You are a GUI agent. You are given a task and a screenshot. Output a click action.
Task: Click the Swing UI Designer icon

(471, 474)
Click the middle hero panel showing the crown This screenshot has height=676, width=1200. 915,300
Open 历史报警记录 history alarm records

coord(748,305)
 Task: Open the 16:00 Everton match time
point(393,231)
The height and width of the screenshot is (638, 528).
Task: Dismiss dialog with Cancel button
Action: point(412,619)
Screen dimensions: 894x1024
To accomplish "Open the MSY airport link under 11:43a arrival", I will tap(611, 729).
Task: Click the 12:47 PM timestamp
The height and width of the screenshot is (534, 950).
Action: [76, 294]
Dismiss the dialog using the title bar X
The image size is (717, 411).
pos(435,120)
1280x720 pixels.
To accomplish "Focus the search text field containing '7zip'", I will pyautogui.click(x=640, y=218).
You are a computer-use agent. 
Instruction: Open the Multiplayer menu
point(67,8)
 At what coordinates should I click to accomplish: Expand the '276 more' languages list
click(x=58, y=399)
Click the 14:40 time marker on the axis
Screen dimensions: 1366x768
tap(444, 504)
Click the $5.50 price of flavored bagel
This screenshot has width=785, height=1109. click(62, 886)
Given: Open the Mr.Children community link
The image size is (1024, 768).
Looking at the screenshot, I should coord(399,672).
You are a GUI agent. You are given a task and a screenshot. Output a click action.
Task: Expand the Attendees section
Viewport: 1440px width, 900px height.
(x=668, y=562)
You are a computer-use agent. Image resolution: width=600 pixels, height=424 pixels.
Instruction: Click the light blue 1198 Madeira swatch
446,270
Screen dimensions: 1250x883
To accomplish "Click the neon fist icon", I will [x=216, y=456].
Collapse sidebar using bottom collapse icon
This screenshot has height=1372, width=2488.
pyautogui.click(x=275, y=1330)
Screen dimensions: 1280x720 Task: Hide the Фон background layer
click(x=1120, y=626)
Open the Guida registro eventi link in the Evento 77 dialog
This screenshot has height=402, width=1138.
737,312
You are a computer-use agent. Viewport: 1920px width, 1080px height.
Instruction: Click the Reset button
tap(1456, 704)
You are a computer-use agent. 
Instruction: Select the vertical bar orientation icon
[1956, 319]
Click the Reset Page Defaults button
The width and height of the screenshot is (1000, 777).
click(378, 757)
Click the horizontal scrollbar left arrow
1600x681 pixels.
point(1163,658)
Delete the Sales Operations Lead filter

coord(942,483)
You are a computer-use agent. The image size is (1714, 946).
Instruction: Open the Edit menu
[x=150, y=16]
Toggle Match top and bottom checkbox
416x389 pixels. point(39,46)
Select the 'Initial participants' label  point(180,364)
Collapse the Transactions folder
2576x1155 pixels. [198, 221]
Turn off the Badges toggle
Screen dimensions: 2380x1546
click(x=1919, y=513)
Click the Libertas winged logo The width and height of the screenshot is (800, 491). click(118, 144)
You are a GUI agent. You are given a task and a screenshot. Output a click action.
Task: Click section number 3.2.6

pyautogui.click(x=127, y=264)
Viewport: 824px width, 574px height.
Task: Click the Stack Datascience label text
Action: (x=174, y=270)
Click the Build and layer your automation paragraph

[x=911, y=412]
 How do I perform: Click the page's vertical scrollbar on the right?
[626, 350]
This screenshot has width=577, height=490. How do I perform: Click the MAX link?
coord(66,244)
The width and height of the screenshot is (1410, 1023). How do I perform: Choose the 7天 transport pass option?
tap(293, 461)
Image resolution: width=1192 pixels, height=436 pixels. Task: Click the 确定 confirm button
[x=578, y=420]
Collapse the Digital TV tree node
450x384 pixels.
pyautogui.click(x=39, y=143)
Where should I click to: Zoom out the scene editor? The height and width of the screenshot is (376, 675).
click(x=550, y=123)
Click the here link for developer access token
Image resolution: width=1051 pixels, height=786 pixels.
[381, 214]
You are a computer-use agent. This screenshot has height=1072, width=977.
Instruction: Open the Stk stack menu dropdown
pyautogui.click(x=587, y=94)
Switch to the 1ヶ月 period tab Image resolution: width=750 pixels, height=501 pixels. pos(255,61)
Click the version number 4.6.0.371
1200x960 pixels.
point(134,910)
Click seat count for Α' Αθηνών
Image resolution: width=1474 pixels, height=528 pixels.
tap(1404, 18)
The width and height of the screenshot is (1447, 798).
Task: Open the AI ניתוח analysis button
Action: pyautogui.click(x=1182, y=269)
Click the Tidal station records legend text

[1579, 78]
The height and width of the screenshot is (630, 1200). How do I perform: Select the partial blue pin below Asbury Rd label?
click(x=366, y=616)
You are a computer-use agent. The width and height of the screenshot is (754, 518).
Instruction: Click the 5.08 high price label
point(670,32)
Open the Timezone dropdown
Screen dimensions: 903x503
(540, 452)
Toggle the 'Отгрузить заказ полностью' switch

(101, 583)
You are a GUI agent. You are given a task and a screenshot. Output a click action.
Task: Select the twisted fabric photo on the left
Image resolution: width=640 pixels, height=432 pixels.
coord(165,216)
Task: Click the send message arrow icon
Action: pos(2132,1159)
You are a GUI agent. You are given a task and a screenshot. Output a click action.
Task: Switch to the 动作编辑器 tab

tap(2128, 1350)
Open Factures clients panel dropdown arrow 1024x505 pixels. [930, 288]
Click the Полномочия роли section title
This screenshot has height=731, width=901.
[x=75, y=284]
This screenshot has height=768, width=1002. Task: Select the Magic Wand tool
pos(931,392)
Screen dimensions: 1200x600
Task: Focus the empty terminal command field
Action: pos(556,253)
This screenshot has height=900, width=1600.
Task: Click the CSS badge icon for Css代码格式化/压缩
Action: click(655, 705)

## Task
Copy the lines of the material word for word, beginning with the line that contains "Screen dimensions: 1280x720" and stopping after the line that contains "tap(1456, 704)".

## Written solution
Screen dimensions: 1280x720 Task: Hide the Фон background layer
click(x=1120, y=626)
Open the Guida registro eventi link in the Evento 77 dialog
This screenshot has height=402, width=1138.
737,312
You are a computer-use agent. Viewport: 1920px width, 1080px height.
Instruction: Click the Reset button
tap(1456, 704)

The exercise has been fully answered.